I run 3 servers at home — a Mac Mini, a Raspberry Pi, and a NAS. Managing them used to mean opening 3 SSH sessions, running the same commands on each, and switching between terminal tabs at 2 AM when something breaks.
I got tired of it. So I built homebutler.
The moment that started it all
3 AM. Phone buzzes. Disk alert on my NAS — 91% full.
Old workflow: grab laptop → SSH into NAS → check what's eating disk → restart the problem service → SSH into the other servers to make sure they're fine → go back to sleep 40 minutes later.

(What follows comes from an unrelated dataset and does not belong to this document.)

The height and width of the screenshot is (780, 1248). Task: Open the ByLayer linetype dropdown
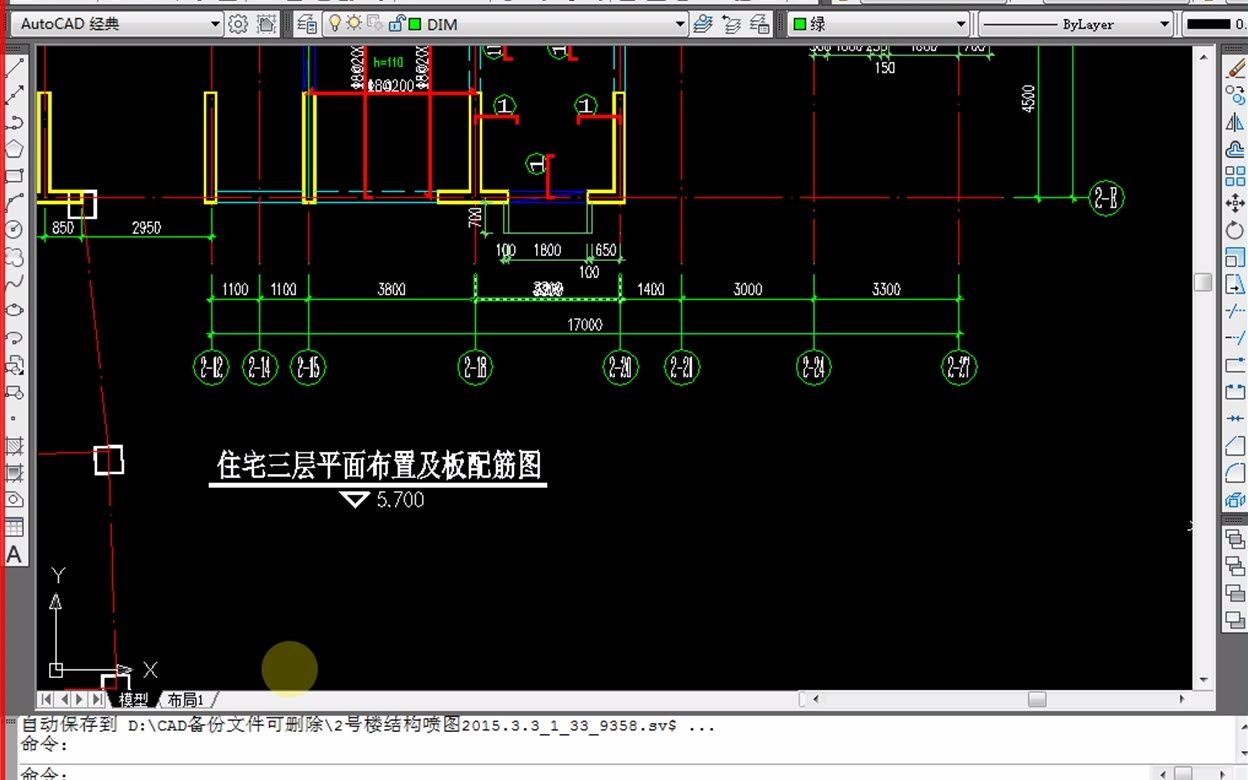click(1075, 24)
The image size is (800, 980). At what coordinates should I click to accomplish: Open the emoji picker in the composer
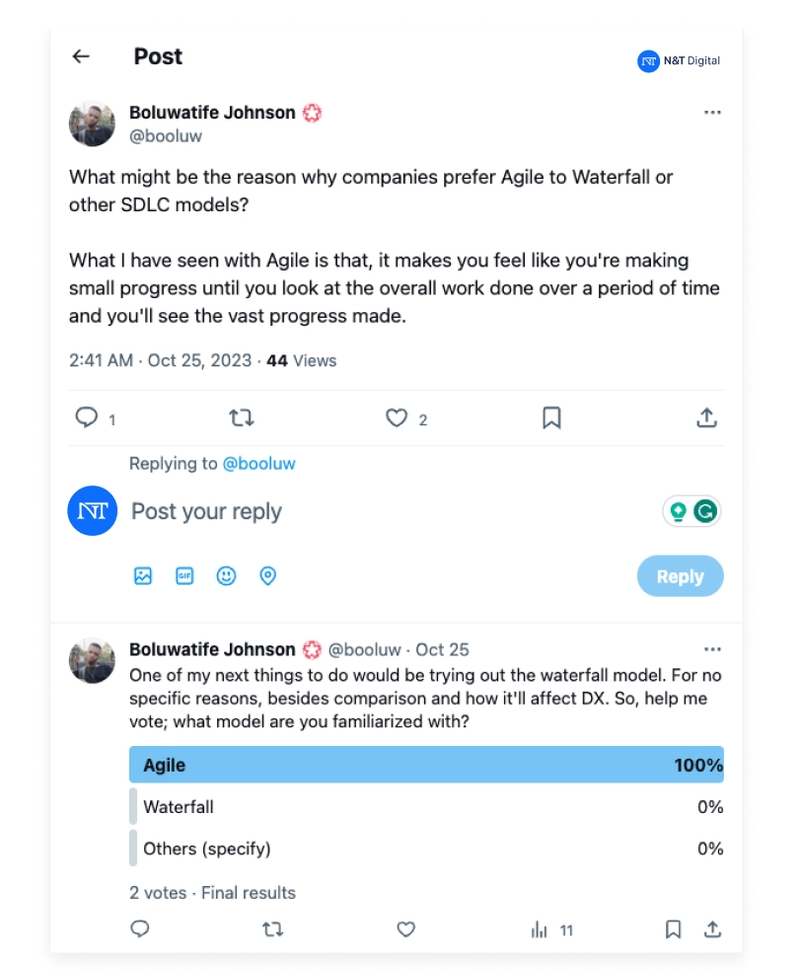(226, 576)
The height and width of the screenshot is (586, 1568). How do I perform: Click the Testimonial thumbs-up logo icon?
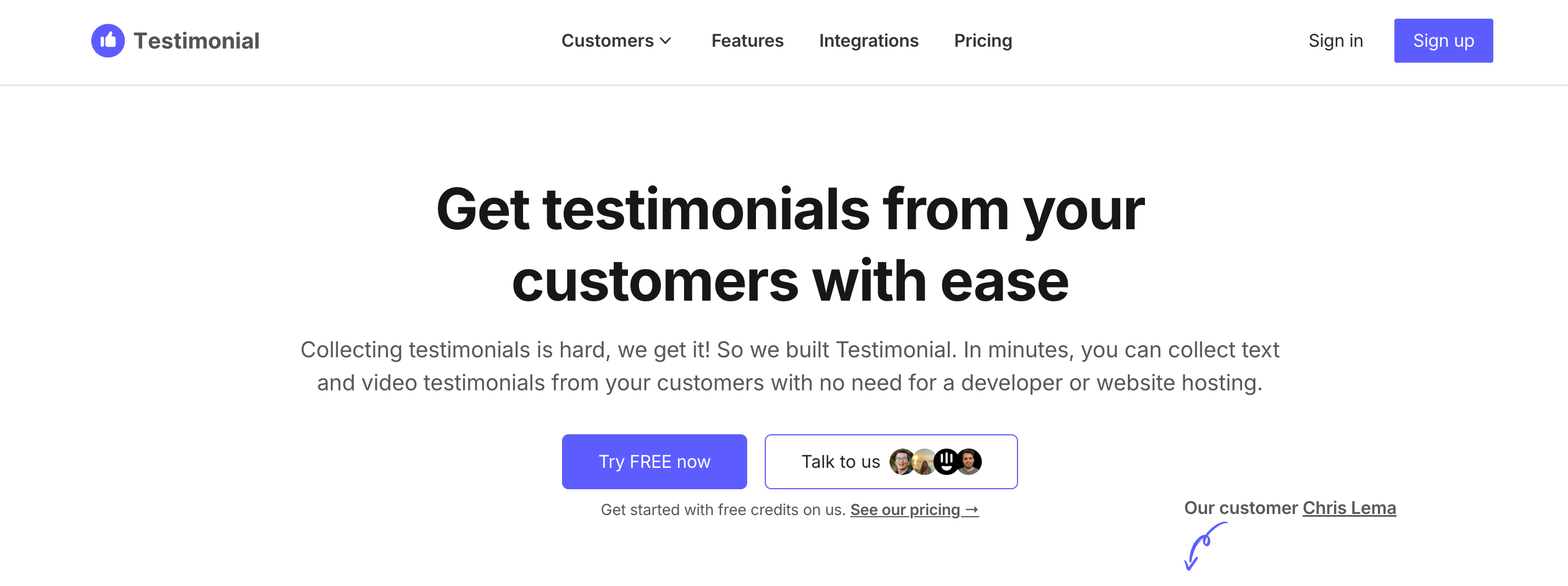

I wanted this instead: pick up phone → read the alert → type "what's eating disk?" → type "restart postgres" → sleep. All from one chat window.
What homebutler does
It's a single Go binary (~13MB, zero dependencies) that does two things:
1. CLI for your terminal
$ homebutler status --all
🖥 mac-mini (darwin/arm64)
CPU: 23% | Memory: 5.2/8.0 GB | Disk: 37%
🖥 raspberry-pi (linux/arm64)
CPU: 12% | Memory: 1.6/4.0 GB | Disk: 47%
🖥 nas-box (linux/amd64)
CPU: 8% | Memory: 12.4/32 GB | Disk: 87% ⚠️
One command, all servers. It connects to remote servers over SSH in parallel.
2. MCP server for AI chat
homebutler speaks MCP, so Claude, ChatGPT, Cursor — anything that supports MCP — can use it as a tool.
{
"mcpServers": {
"homebutler": {
"command": "npx",
"args": ["-y", "homebutler@latest"]
}
}
}
This is what it looks like in practice:
🚨 Alert: CPU at 92% on nas-box
Me: "What's eating CPU?"
Bot: postgres — 85.2%
Me: "Restart postgres"
Bot: ✅ Done. CPU 92% → 12%
No SSH. No laptop. No dashboard login.
What's inside
- System monitoring — CPU, memory, disk, uptime
- Docker management — list, restart, stop, view logs
- Wake-on-LAN — power on machines from anywhere
- Port scanner — see what's listening
- Network scan — discover LAN devices
- Multi-server SSH — manage all servers from one place
- Web dashboard — dark-themed UI, embedded in the binary
- Alerts — threshold-based notifications
- JSON output — pipe-friendly for scripts and AI
Why a single binary?
I've tried Netdata, Glances, CasaOS. They all need Docker, or a running daemon, or a web server that's always on.
homebutler is different:
- Copy one file to your Pi. Done.
- No Docker. No Node. No Python. No config server.
- Runs when you need it, sleeps when you don't.
- Air-gapped install? Just
scpthe binary.
Multi-server: the part I'm most proud of
# ~/.config/homebutler/config.yaml
servers:
- name: mac-mini
local: true
- name: raspberry-pi
host: 192.168.1.30
user: pi
- name: nas-box
host: 192.168.1.20
user: admin
Once configured, every command works across all servers:
homebutler docker list --all # containers on every server
homebutler alerts --all # alerts from everywhere
homebutler serve # web dashboard for all servers
Try it
# Homebrew
brew install Higangssh/tap/homebutler
# npm (for MCP server)
npx -y homebutler@latest
# Go
go install github.com/Higangssh/homebutler@latest
GitHub: github.com/Higangssh/homebutler
It's MIT licensed, open source, and I'm actively maintaining it. If you run a homelab, I'd love to hear what you think.